Rock on, MudHoney. Yes, we’re applauding the massive boring machine named after the local grunge band that rock n’ rolled its way through 2.7 miles of dirt from Ballard to Wallingford.
MudHoney’s long, two-year tour just ended this week at N. 35th Street and Interlake Avenue. And, boy, it deserves a break.
The drill created a giant, underground tunnel for the Ship Canal Water Quality Project that will store + help reroute millions of gallons of overflow from storm surges, keeping it out of local waterways. How metal is that?
What’s all this for?
Any time it rains in Seattle (and, yeah, it’s kind of our thing), water flows from gutters and storm drains through a combined sewer pipe system to treatment plants.

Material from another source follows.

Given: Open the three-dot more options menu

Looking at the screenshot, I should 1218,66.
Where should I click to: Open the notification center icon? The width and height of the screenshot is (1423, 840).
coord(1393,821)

But much of the city’s sewer pipe infrastructure is ~75-100 years old and doesn’t have the built-in capacity for large surges — so overflow ends up trickling into nearby waterways (not great for Salmon Bay + Lake Union).
MudHoney’s new tunnel will be able to store 30 million gallons of water at a time when operational. That water will eventually flow into a pump station in Ballard and then to an existing treatment plant in Magnolia to get cleaned.
Digging into the future
The MudHoney tunnel was a major milestone for the Ship Canal project, which is pegged to be completed in 2026. In 2024, construction will start on the Ballard pump station with a 70-ft tall tower, odor controls (thankfully), a tree farm, and public art by Jeffrey Veregge of the Port Gamble S’Kallam Tribe.
There will also be underground structures built to connect existing pipes to the MudHoney-dug storage tunnel in Wallingford. Once that’s done, site + road restoration will get underway.
As for our old drill buddy, MudHoney plans to return to its German manufacturer, which may reuse its parts — its casing can be melted down and recycled locally, though. We’ll consider that a boring beach retirement.